** WHAT IS NEEDED **
Your task is to transcribe the entries below exactly, beginning with the line containing "Bikini (137, 171)" and ending with the final line, and to add nothing else.
DATA EXCERPTS below:
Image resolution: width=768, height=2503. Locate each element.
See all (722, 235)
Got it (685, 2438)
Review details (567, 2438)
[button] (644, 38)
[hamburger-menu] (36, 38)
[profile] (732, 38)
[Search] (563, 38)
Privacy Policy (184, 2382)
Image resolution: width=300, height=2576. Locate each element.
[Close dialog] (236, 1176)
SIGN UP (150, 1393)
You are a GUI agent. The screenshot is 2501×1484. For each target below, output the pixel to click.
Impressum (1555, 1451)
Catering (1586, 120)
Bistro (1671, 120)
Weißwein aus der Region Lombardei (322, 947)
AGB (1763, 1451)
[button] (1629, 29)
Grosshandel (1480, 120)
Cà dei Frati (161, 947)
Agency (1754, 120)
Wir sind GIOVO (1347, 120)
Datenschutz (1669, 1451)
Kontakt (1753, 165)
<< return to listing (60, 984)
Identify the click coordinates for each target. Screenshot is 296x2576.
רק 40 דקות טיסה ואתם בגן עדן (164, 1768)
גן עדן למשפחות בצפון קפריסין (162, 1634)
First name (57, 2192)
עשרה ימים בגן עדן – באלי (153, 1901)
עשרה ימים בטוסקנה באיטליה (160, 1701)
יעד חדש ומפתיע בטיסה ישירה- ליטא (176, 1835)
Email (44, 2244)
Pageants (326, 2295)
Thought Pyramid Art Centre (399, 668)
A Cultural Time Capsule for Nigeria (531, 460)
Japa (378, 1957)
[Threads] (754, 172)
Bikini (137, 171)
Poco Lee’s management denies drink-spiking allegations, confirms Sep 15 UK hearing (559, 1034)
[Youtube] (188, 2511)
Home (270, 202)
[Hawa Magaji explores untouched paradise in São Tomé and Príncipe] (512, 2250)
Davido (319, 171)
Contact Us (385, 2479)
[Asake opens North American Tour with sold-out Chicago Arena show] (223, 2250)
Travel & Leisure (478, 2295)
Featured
End of DATA EXCERPTS.
** RESULT BELOW **
Bikini (137, 171)
Poco Lee’s management denies drink-spiking allegations, confirms Sep 15 UK hearing (559, 1034)
[Youtube] (188, 2511)
Home (270, 202)
[Hawa Magaji explores untouched paradise in São Tomé and Príncipe] (512, 2250)
Davido (319, 171)
Contact Us (385, 2479)
[Asake opens North American Tour with sold-out Chicago Arena show] (223, 2250)
Travel & Leisure (478, 2295)
Featured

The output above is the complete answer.